Duda Vs Anak Perawan
#Orang Tua Zulaikha


__ADS_3

Amerika,


"Katanya Nona Muda itu akan datang ke sini?" tanya seorang laki-laki berbadan tinggi besar seperti beruang gunung.


"Bagus. Ini yang aku harapkan. Aku ingin lihat apa yang akan dilakukan oleh Clive. Melihat anak kesayangan yang selama ini disembunyikan olehnya, menjadi incaran kita," balas laki-laki yang memakai topeng.


"Membutuhkan waktu lebih dari tujuh belas tahun untuk bisa menemukan anak itu. Benarkan Buggy?" tanyanya pada laki-laki bertopeng.


"Kamu juga yang salah Oliver, kalau saat itu kamu tidak salah menculik bayinya Maharani, semua akan berjalan sesuai rencana awal kita."


    Laki-laki berbadan tinggi besar seperti beruang itu bernama Oliver dan laki-laki yang memakai topeng bernama Buggy. Kedua orang itu adalah musuh dari Papinya Zulaikha.


"Ini semua gara-gara si tua bangka itu. Aku jadi salah menculik bayi orang lain." Oliver bersungut-sungut karena mengingat kembali kejadian belasan tahun lalu.
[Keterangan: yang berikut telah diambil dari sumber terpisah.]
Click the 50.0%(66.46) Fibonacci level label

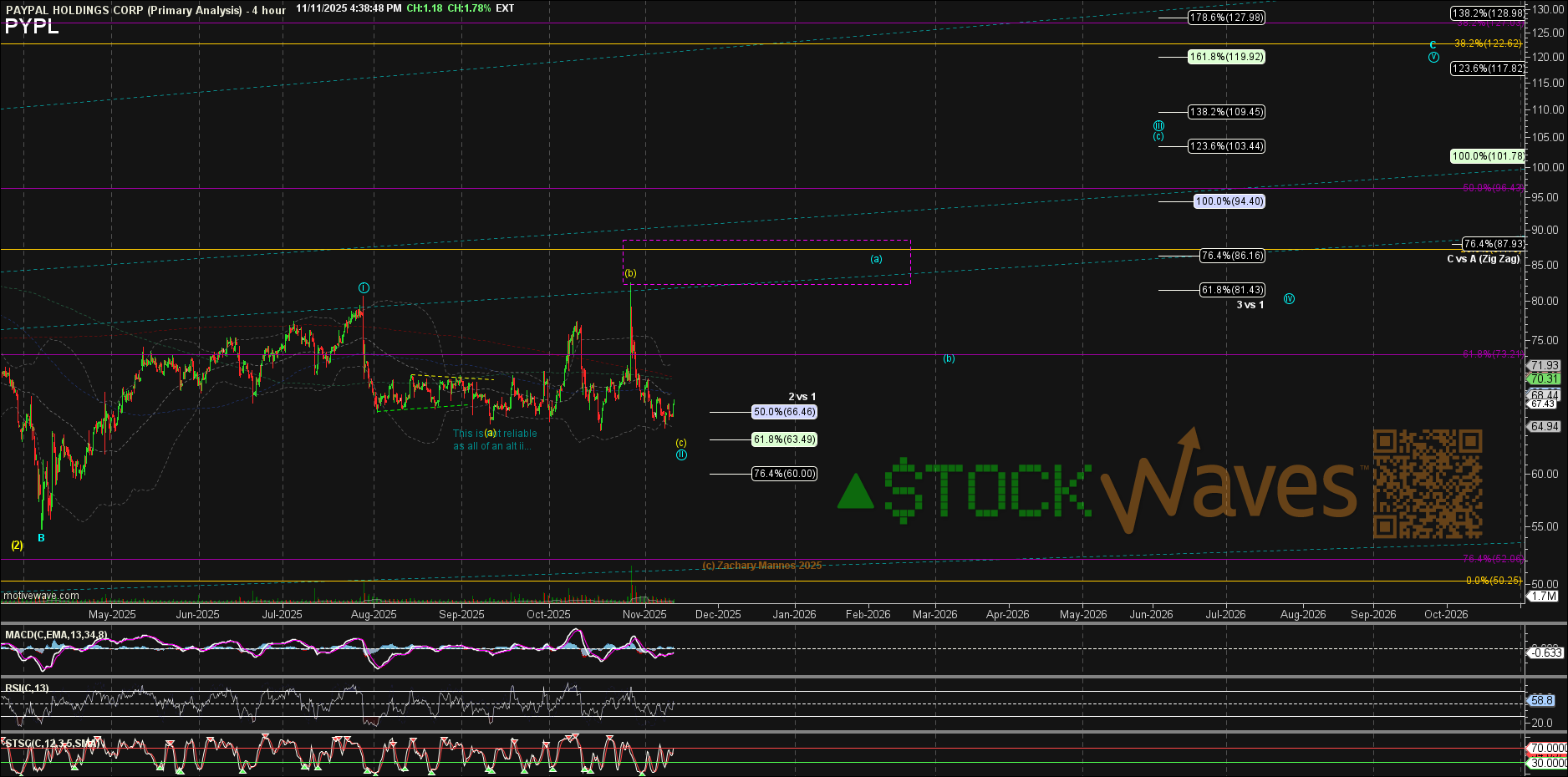pyautogui.click(x=784, y=412)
"Tapi, aku nggak menyangka kalau Christopher Green ikut terlibat dan menyerahkan bayi itu pada Kakeknya yang ada di Indonesia." Kali ini terdengar nada kesal dari mulut Buggy.


"Clive benar-benar menyembunyikan identitas istrinya. Sehingga kita tidak bisa mencari keluarga wanita itu. Pria yang benar-benar licik." Oliver memukul-mukul meja di depannya.


"Saatnya kita menyambut kemenangan kita!" Buggy berdiri lalu melemparkan anak panah ke drat di depannya yang terpasang foto Zulaikha.


***


"Aduh, kenapa mata aku nggak mau terpejam?"


"Apa aku gugup karena mau mengenalkan Om Yusuf sama Papi dan Mami, ya?"


    Malam ini Zulaikha benar-benar tidak bisa tidur. Entah kenapa? Dia sendiri tidak tahu. Hanya saja dia selalu teringat akan Papi dan Maminya yang selalu melarangnya datang ke Amerika. Kalau dia mau bertemu dengan orang tuanya, mereka yang akan datang ke Indonesia. Dulu pernah sekali dia datang ke Amerika bersama keluarga Bintang untuk menemui Papi dan Maminya. Betapa marah Papinya dan sempat bertengkar dengan Alex (Papanya Bintang). Namun, akhirnya mereka bisa tinggal bersama di kediaman Andersson selama 2 minggu.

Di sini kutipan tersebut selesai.